The Church of England minister wrote “Tell Out, My Soul,” “Lord, for the Years,” “Sing a New Song,” and “Faithful Vigil Ended.”
Timothy Dudley-Smith, author of “Tell Out, My Soul,” “Lord, for the Years,” “Sing a New Song,” and more than 400 other hymns, died in Cambridge, England, on August 12. He was 97.
Dudley-Smith was a Church of England bishop, serving as the suffragan, or assistant bishop, of Thetford in Norwich for 12 years before he retired in 1991. Prior to taking a position in leadership, he served as director of the Church Pastoral Aid Society.
He was always more widely known, however, for his hymns. Many Anglicans deeply cherished his words.
“These hymns restore our faith, not only in the gospel, but also in the action of singing that gospel together, with heart, and soul, and voice,” a retired English professor at the University of Durham wrote in 2006. “Dudley-Smith never lets us down. There are no weak lines, no approximate rhymes, no distortions of syntax, no fumbled metres … no bad hymns.”

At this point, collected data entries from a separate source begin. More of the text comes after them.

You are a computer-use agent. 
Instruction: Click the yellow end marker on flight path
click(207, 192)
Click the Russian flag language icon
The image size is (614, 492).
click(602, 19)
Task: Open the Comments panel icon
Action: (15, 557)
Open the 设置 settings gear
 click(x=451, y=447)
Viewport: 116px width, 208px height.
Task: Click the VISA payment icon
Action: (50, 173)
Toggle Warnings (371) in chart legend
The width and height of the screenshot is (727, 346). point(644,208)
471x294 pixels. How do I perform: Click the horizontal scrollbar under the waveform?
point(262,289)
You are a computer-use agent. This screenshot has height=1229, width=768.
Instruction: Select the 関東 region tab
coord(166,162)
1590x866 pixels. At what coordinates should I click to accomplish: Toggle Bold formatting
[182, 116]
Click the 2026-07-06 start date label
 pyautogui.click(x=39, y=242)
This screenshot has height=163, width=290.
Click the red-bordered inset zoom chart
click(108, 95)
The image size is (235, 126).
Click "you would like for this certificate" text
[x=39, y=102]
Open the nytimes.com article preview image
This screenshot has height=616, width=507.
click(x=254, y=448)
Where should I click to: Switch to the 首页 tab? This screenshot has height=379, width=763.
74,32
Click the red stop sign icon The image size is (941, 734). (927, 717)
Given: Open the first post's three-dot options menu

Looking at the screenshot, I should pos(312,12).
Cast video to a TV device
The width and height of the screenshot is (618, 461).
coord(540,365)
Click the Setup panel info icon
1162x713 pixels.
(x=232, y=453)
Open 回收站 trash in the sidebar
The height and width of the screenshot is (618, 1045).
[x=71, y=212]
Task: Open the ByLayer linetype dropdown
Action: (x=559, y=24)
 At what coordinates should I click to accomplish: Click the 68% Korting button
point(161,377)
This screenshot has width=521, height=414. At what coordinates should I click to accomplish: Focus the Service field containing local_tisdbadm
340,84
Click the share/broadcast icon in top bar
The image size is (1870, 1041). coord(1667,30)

Dudley-Smith’s most popular hymn, “Tell Out, My Soul,” has been published 190 times in Great Britain and is also popular in the US and elsewhere. It was first written in 1961, and by 1985, appeared in 42 percent of all contemporary hymnals, according to hymnary.org.
Ten of Dudley-Smith’s other songs have been published more than two dozen times. “Faithful Vigil Ended”—“Faithful vigil ended / watching waiting cease / Master, grant thy servant / his discharge in peace”—has appeared in 28 different hymnals. “Name of All Majesty,” written in 1979, appears in more than 70, including translations in French, Korean, and Chinese.